Superannuation payments not readily related to particular employees
For the purposes of an assessment of payroll tax, the Chief Commissioner may determine:
whether, and the extent to which, any monetary or non-monetary contribution paid or payable by an employer to a superannuation, provident or retirement fund or scheme that is not identified by the employer as paid or payable in respect of a particular employee (and whether or not purporting to be so paid or payable on any actuarial basis) is to be regarded as a superannuation contribution paid or payable in respect of a particular employee, and
the portion of any monetary or non-monetary contribution paid by an employer as a superannuation contribution to a wholly or partly unfunded fund or scheme, being money paid in respect of an employee (or that is to be regarded under paragraph (a) to have been so paid) who performed services to the employer on or after, as well as before, 1 July 1997, that is to be regarded as having been paid in respect of services performed before that date.
Provisions dealing with superannuation contributions
3AA Wages
(6A) Wages includes a superannuation benefit, other than one paid or payable in respect of services rendered by an employee before 1 July 1996.
Schedule 6 Savings, transitional and other provisions
Part 3
Provisions consequent on the enactment of the State Revenue Legislation (Miscellaneous Amendments) Act 1996
Definitions In this Part, defined benefit superannuation scheme has the same meaning as in the Superannuation Guarantee (Administration) Act 1992 of the Commonwealth.
Manner of determining liability of certain superannuation benefits to taxation
Money paid by an employer, after 30 June 1996, in respect of a defined benefit superannuation scheme or an unfunded scheme, that is alleged by the employer to be paid in order to make up a deficiency in the scheme, as at 30 June 1996, relating to a benefit payable in respect of services rendered by an employee or employees on or before that date, must be evidenced to the satisfaction of the Chief Commissioner in the employer’s records for pay-roll tax purposes.

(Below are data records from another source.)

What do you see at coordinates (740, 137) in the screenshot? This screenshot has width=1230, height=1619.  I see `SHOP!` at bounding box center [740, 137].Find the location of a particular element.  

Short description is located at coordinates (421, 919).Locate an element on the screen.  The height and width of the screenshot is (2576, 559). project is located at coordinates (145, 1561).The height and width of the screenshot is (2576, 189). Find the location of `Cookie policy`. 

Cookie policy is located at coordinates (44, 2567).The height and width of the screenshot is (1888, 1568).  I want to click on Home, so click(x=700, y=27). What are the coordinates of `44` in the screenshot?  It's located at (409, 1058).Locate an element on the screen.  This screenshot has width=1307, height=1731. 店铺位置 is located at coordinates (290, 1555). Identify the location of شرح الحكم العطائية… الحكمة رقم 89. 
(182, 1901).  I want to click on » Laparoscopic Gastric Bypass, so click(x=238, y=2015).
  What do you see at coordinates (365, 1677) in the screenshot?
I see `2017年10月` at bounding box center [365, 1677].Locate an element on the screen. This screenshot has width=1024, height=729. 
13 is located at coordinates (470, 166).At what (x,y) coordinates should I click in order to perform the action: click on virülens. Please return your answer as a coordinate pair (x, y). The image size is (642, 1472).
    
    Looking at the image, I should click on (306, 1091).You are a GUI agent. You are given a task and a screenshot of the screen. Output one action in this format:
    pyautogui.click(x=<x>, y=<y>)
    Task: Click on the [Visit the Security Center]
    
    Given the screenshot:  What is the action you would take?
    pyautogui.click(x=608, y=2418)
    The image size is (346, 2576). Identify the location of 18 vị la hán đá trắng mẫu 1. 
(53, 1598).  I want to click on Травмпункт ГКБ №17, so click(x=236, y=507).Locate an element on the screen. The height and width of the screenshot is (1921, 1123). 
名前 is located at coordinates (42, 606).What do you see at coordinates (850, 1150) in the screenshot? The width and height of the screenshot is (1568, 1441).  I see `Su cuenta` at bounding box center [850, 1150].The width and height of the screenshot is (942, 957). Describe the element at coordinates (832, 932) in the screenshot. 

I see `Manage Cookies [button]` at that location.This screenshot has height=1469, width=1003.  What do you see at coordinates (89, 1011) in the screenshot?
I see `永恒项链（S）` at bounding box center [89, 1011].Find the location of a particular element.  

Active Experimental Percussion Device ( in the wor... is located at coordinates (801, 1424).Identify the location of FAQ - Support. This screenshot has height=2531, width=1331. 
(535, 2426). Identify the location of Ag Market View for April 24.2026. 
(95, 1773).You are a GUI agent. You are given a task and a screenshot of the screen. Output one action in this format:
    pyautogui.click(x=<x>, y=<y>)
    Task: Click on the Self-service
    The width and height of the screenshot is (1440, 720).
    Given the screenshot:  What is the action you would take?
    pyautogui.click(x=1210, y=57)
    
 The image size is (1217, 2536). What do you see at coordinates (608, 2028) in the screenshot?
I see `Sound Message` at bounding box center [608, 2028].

In particular, the employer’s records must show the manner of calculation of the deficiency and any actuarial basis for it.
For the purposes of subclause (2) and of any assessment under section 18 to which that subclause is material, the certificate of a fellow or accredited member of the Institute of Actuaries of Australia to the effect that the actuarial basis on which an amount is calculated as a deficiency is justified is prima facie evidence of that fact.
Without limiting the generality of any of the provisions of section 18, the Chief Commissioner, on an assessment under that section, is entitled to assume that an appropriation of money after 30 June 1996 as a superannuation benefit is an amount paid or payable in respect of the services of an employee or employees after that date, if records are not kept as this clause requires.